Con mal me tengo por muy bien pagado,
Yo me pagué de lo que me enamora,
Verme de tal señora enamorado.

Un loco fué d’amor de su señora,
Gracioso, que la amor muda natura,
Que á velle iban muchos de hora en hora.

Por ver y oir locuras de cordura,
Decia, ved amor en qué nos trae,
Que haga parescer bien la locura.

Fin.

Dixo una dama: No he oido mejores tercetos, por decir en poco mucho, y ser tan mesurados, que si tales fuesen los que se desmesuran en festejos, no dixera la señora doña Juana Pallas lo que quiso decir de los que se desigualan en servir donde no debrian. Decidnos, ¿qué mesura se debe usar al que no iguala, que allegue á festejar?

C. Al que se desmesura hacelle poca mesura, y esto se ha de entender por los festejos hormigueros, que son como las hormigas, que yendo por tierra van más seguras, y en hallarse con alas quieren volar para en mal parar.

Dixo el Duque: No creo que mejor se haya tratado de condiciones que agora; pues se trata del adobo que pueden tomar los que se querrán adobar: decíme, ¿qué os parece de la condicion miserable?

Dixo mastre Zapater: Señor, el avaro para la verdadera gloria es mísero, y para la vana es liberal, que no hay mal que no haga quien con el bien no la hace; que cierto está que hará muchos males quien no puede hacer bien con los bienes temporales; pues el cativo del oro es peor que del moro, porque éste trabaja de salir de cativerio, y el otro cuanto más va más lo quiere ser, por lo que dice el poeta: Crescit amor numi quantum ipsa pecunia crescit.

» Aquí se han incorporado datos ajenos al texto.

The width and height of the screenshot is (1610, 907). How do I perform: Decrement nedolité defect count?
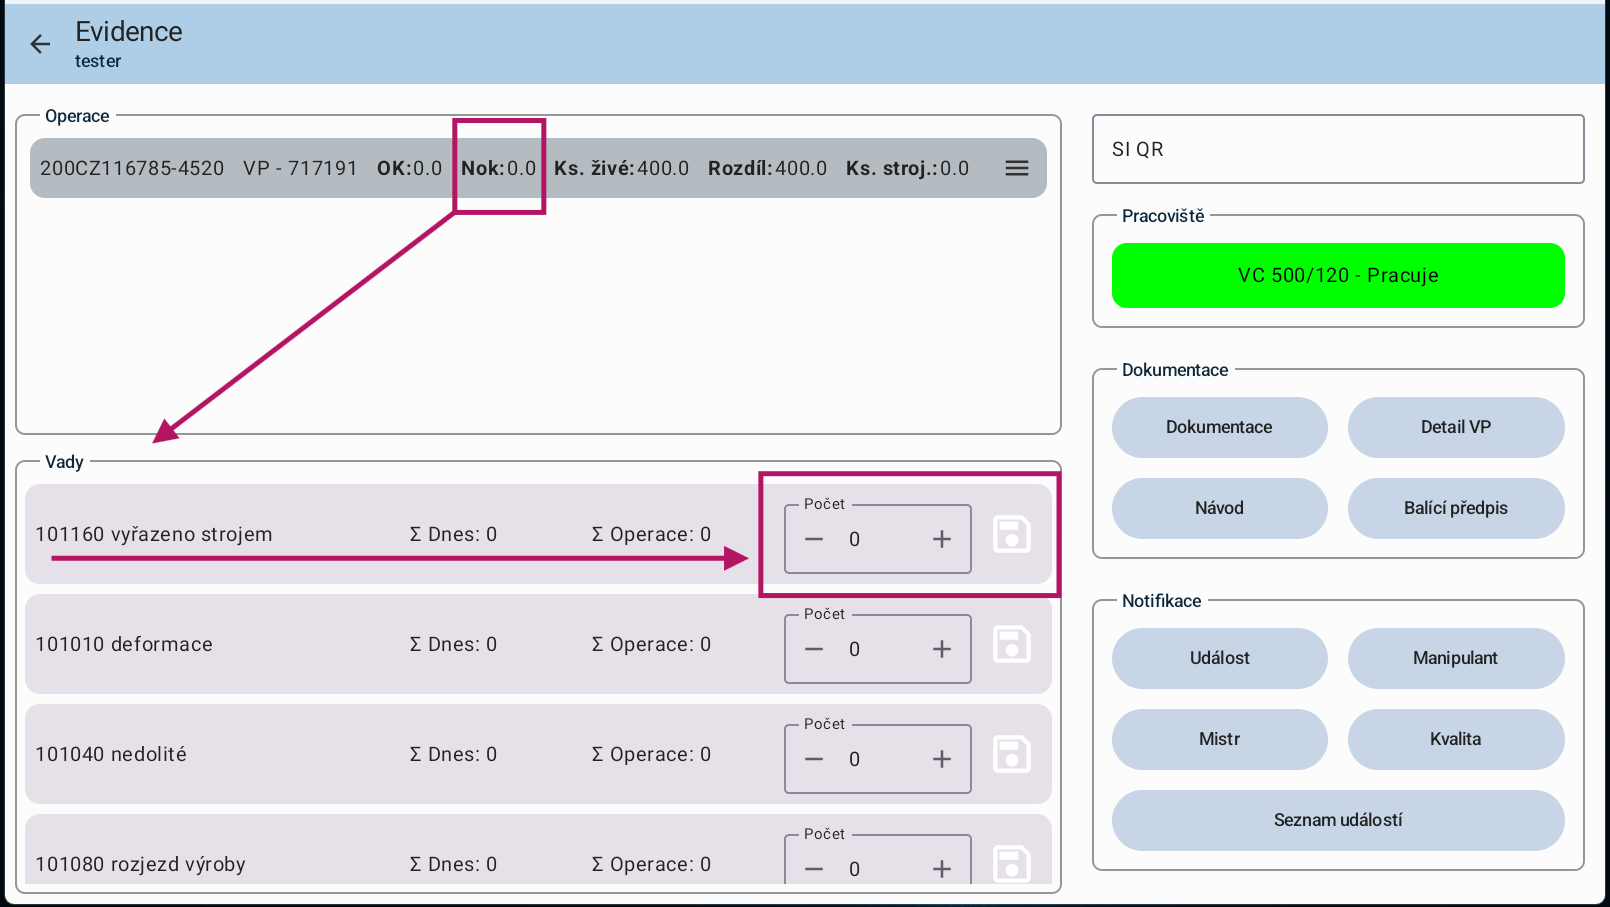(814, 760)
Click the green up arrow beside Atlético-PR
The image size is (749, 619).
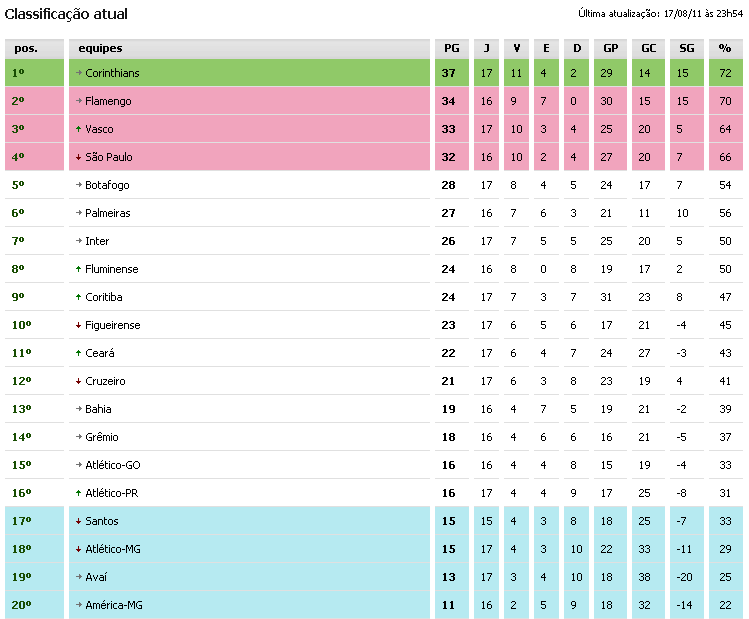[78, 493]
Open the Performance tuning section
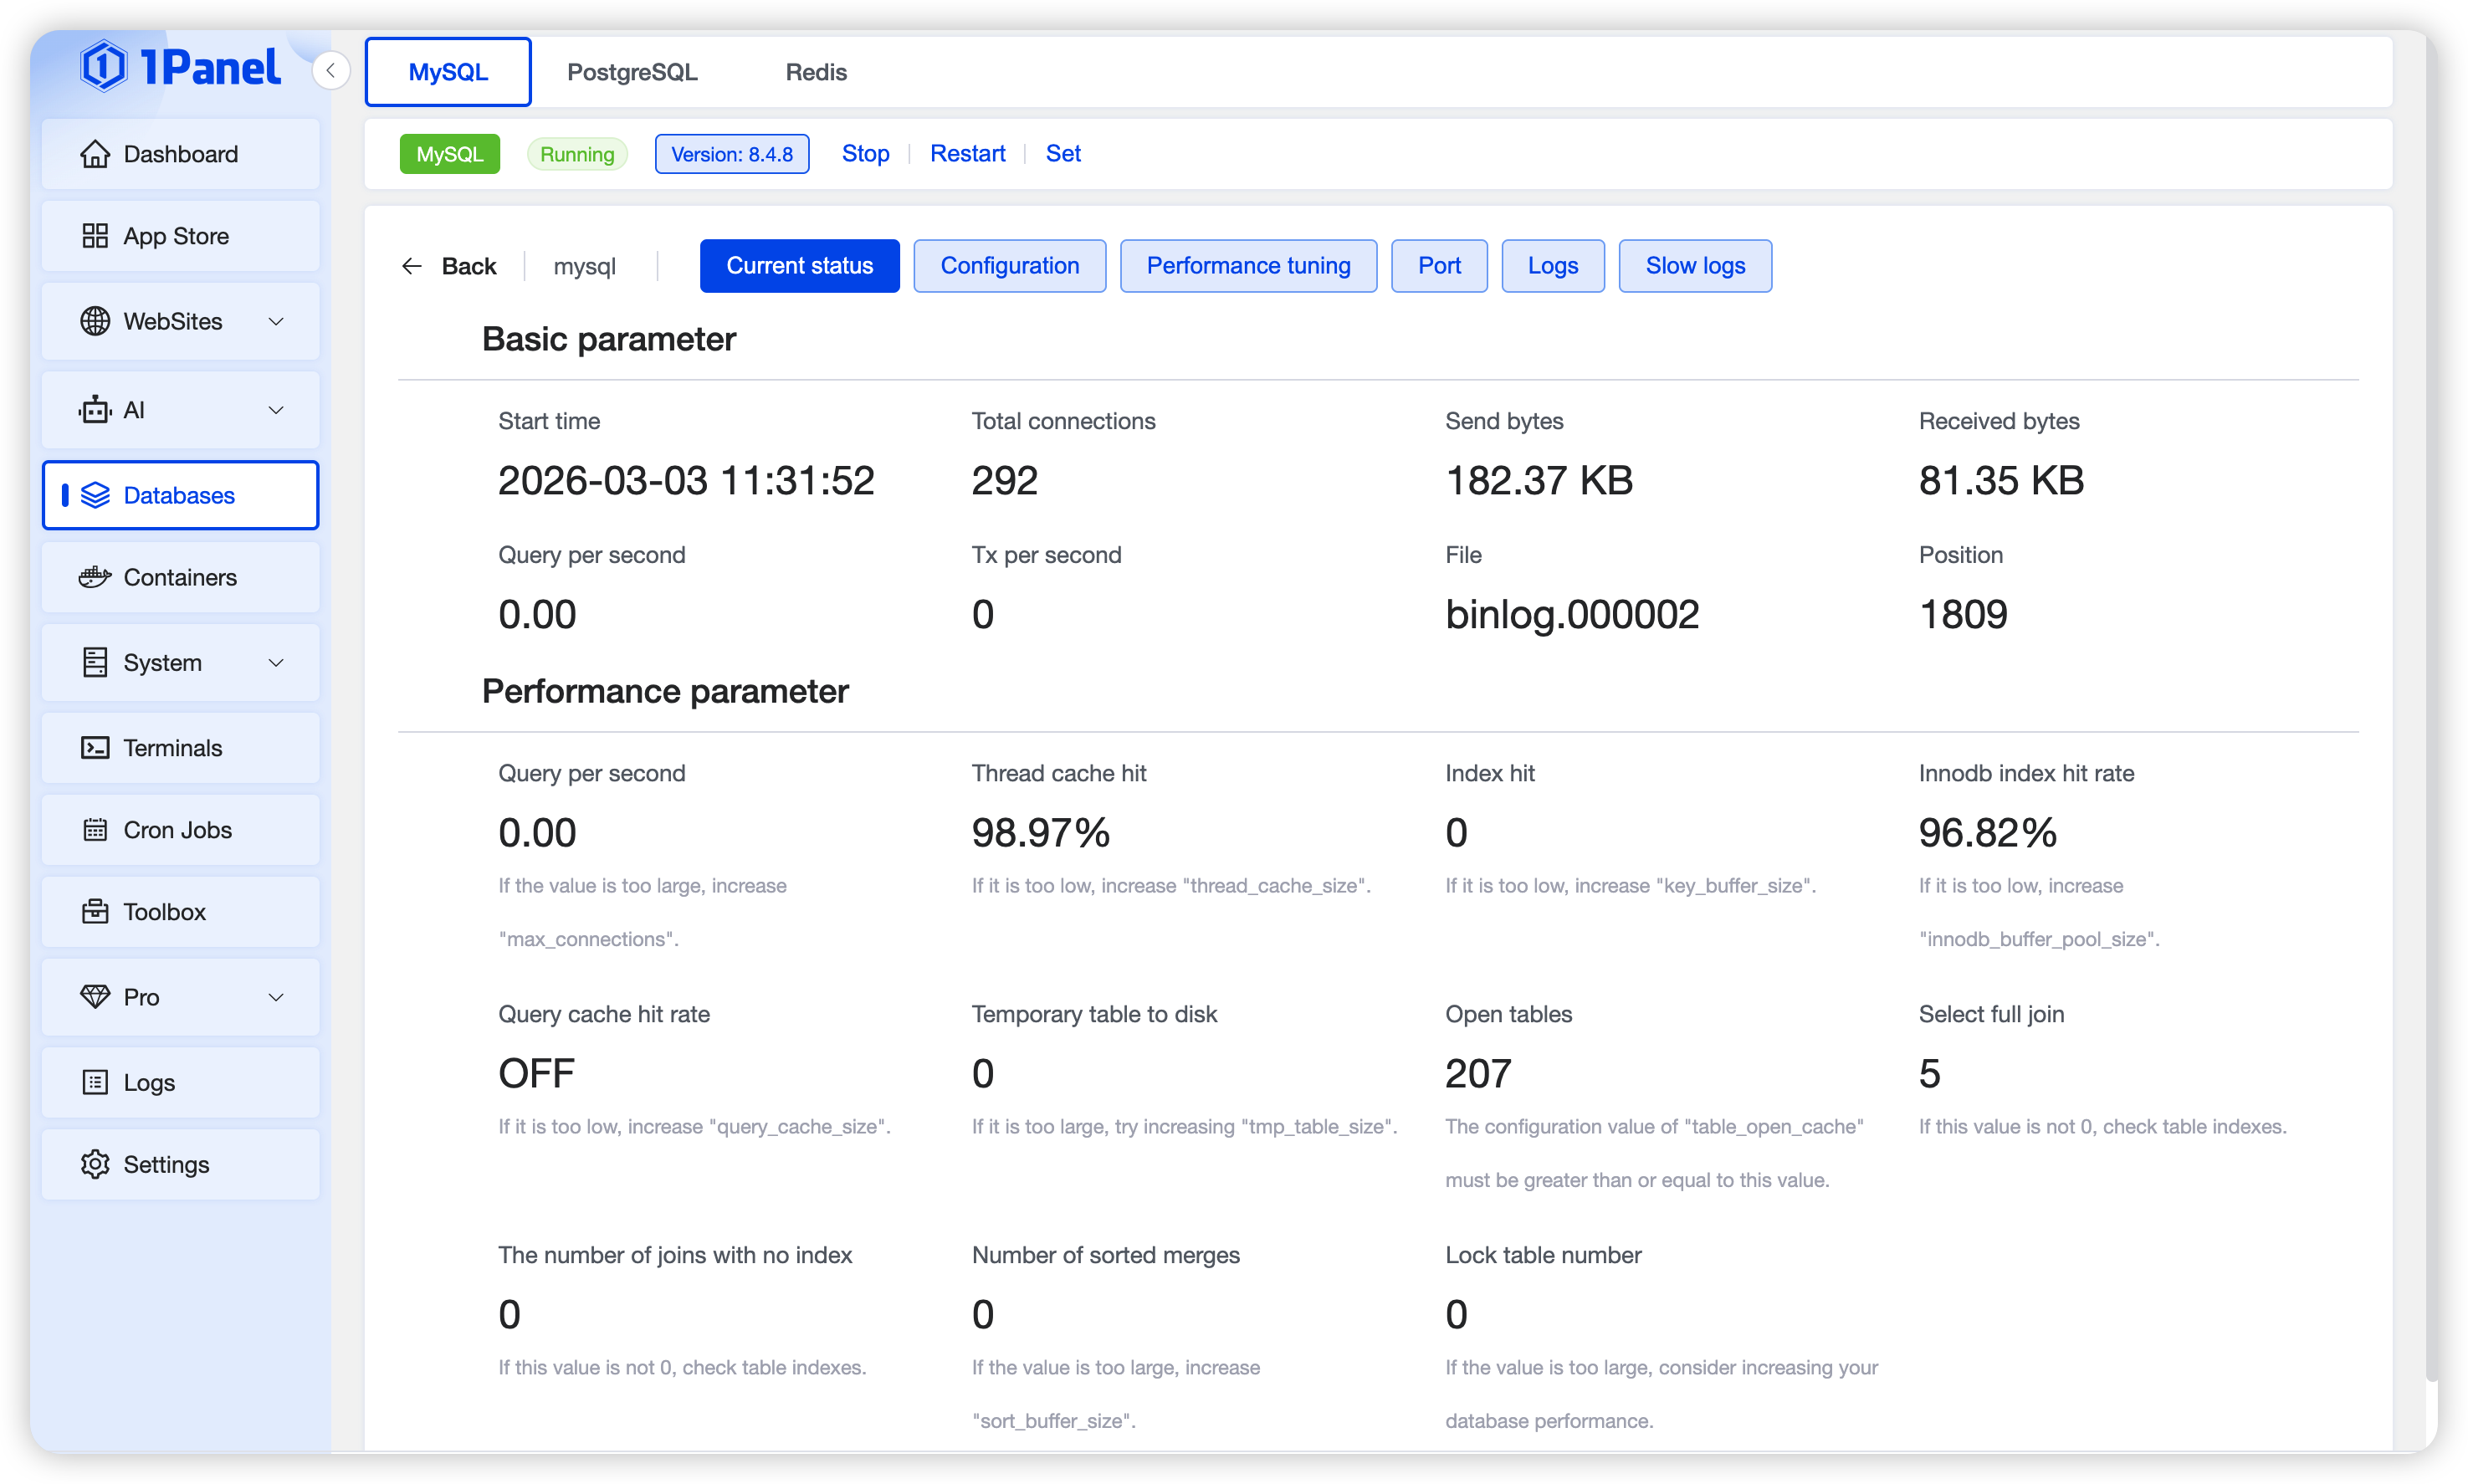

Él no tiene el amor que á todos debe: pues no da de lo que Dios dado lo há, para poder remediar aquel mal de la pobreza, que la dió para probar la paciencia, que sana cualquier dolencia causada del pecador; que médico es el Criador, que en la piscina se vió la llaga y medicina.

Dixo el Duque: Lo que se pierde, de mastre Zapater no se cobrará por ningun bachiller, aunque fuese Molina.